California currently faces a $20 billion shortfall. On the east coast, New York faces a more than $8 billion deficit, and New Jersey too faces an $11 billion deficit for 2011.

According to the National Association of State Budget Officers (NASBO), state spending grew from $945.3 billion in 2000 to more than $1.5 trillion 2008, almost a 58.7 percent increase during the 2000’s, where revenues were generally rising because of inflated property values. It was a bubble in which state politicians made the same bad bet investors of mortgage-backed securities made — that property values would never come down.

It was an irresponsible assumption, and yet states expanded spending dramatically during the boom years. The trouble is that when the housing bubble popped in 2007, the drop in state revenues was entirely predictable. Nonetheless, state spending still grew by about $100 billion in 2008.

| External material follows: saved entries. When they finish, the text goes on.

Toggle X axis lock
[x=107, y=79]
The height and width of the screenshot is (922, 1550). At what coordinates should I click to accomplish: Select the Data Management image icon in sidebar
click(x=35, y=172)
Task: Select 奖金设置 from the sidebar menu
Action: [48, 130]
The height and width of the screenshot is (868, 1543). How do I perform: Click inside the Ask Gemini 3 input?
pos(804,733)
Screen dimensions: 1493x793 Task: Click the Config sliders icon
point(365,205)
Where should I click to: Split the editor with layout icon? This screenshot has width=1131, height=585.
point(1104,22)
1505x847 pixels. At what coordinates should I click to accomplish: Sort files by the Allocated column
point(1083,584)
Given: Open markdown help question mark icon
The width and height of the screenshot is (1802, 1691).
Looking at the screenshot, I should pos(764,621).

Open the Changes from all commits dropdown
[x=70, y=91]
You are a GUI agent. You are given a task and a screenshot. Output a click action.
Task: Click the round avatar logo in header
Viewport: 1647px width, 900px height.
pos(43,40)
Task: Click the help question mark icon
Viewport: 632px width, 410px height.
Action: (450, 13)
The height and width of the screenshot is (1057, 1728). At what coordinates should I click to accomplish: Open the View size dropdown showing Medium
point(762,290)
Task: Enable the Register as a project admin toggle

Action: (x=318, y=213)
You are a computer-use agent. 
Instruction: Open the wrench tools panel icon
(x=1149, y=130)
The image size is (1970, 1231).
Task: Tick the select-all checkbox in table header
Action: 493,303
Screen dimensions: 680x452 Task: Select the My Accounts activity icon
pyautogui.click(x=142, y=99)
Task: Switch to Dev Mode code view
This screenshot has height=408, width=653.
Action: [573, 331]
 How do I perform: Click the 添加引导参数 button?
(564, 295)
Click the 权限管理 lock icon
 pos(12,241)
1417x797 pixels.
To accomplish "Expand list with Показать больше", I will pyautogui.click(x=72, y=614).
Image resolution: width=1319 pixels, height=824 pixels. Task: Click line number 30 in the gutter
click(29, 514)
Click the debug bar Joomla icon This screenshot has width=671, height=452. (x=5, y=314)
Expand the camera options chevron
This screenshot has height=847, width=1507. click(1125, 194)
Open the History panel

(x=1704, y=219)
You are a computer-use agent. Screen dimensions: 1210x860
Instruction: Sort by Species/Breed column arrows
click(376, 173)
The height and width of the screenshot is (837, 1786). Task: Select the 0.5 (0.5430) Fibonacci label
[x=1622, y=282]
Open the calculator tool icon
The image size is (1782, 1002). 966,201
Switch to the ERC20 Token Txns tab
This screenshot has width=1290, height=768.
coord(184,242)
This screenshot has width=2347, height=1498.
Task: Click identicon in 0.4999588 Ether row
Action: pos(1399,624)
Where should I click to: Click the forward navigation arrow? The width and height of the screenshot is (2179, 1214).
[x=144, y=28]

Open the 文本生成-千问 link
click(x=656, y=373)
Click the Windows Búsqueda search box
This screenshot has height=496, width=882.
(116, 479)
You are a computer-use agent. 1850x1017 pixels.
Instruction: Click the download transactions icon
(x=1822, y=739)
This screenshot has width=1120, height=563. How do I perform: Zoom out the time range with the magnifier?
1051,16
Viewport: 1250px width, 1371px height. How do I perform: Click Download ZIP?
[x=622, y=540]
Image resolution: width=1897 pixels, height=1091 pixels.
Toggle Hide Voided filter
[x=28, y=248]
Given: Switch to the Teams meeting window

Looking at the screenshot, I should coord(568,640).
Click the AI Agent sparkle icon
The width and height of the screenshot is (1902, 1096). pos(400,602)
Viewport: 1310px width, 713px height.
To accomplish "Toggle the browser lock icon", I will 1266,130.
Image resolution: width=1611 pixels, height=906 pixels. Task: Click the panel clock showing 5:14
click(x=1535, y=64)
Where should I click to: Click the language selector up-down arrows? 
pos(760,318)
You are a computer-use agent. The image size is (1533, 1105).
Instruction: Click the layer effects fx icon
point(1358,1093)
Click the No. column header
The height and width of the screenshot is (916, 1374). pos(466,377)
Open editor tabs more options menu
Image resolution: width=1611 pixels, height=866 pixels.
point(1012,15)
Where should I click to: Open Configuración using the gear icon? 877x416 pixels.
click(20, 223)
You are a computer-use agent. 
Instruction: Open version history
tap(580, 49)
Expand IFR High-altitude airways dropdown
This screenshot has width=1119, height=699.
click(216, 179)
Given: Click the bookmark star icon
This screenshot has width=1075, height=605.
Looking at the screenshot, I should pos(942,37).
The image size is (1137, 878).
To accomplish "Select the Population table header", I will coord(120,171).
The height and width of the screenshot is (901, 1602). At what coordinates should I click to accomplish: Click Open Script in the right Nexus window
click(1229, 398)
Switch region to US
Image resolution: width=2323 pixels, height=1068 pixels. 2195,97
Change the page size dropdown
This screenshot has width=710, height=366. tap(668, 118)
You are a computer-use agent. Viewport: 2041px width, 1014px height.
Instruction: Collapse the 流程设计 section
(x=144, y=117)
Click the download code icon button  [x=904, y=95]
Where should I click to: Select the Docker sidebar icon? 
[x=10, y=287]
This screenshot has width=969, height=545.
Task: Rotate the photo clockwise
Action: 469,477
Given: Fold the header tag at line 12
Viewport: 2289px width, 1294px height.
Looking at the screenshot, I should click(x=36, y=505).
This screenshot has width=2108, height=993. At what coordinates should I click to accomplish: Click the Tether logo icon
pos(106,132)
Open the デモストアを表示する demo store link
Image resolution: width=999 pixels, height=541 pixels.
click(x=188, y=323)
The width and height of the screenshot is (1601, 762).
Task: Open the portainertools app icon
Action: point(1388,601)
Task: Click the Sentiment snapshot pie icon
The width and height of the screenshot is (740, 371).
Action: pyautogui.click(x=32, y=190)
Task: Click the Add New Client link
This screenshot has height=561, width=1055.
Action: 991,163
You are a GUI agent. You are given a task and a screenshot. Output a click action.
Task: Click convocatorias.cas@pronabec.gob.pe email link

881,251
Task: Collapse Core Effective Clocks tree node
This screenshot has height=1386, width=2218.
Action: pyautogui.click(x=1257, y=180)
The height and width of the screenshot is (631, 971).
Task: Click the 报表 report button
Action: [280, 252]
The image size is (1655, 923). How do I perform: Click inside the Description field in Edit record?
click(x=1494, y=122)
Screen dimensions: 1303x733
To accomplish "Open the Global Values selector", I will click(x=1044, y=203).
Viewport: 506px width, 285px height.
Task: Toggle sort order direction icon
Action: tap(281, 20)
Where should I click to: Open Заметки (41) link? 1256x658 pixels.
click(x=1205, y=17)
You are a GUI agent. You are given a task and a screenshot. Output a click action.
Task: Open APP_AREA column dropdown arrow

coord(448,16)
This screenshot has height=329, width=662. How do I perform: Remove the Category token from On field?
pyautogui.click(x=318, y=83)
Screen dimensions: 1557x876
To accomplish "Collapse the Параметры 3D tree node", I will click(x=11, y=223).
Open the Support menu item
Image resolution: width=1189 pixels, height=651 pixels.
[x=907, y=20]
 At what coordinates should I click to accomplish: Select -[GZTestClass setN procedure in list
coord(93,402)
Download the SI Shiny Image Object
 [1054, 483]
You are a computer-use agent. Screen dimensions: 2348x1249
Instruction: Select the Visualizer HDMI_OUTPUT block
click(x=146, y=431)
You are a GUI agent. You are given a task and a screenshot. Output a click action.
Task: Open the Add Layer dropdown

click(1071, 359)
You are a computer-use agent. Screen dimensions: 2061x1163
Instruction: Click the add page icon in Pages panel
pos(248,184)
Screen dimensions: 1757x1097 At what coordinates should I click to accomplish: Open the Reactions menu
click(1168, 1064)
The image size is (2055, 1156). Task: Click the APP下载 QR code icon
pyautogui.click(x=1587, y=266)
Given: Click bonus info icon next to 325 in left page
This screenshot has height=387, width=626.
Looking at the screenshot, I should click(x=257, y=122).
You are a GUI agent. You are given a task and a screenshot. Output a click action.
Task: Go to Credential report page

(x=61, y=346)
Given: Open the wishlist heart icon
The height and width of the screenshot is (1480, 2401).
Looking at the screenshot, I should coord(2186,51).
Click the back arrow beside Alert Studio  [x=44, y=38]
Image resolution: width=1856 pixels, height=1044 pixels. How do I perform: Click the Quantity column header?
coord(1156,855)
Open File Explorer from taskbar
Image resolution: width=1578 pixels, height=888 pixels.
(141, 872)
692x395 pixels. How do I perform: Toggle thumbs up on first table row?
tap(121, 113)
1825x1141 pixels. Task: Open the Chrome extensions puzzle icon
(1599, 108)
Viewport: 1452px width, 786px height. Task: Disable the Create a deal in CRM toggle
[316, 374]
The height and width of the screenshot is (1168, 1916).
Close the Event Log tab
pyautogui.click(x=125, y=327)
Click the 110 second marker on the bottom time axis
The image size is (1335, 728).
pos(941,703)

Now that property values really have plummeted, and so have revenues, the states simply refuse to cut the additional spending from the boom years.

It gets worse: in order for the states to get revenue back up to 2007 levels, there would need to be a full recovery in housing values. But according to the Harvard Joint Center for Housing Studies’ State of the Nation’s Housing report, home values are 30 percent off of their 2006 highs.

30 percent. For states to get that lost revenue back, home values will have to rise substantially. Even with the trillions of dollars of fiscal and monetary “stimulus” already committed, that won’t happen by next year, or the year after that. Meaning if Obama gets away with another $50 billion to bail out the states this year, the states will be back again next year, asking for more.

So, to answer question: Where does it end? It doesn’t end. It will never end — until governments across the country take the responsible steps to balance their budgets in accordance with revenues as they really are, not as they wish revenues would be.

The alternative is madness: Keep spending, and hope the sovereign debt crisis does not catch up with us. We cannot take that chance. Herbert could be half-right, after all. We are driving up a mountain, and we do have the pedal to the metal. And when we reach the summit of this debt bubble, we will fly right off the cliff.

Bill Wilson is the President of Americans for Limited Government.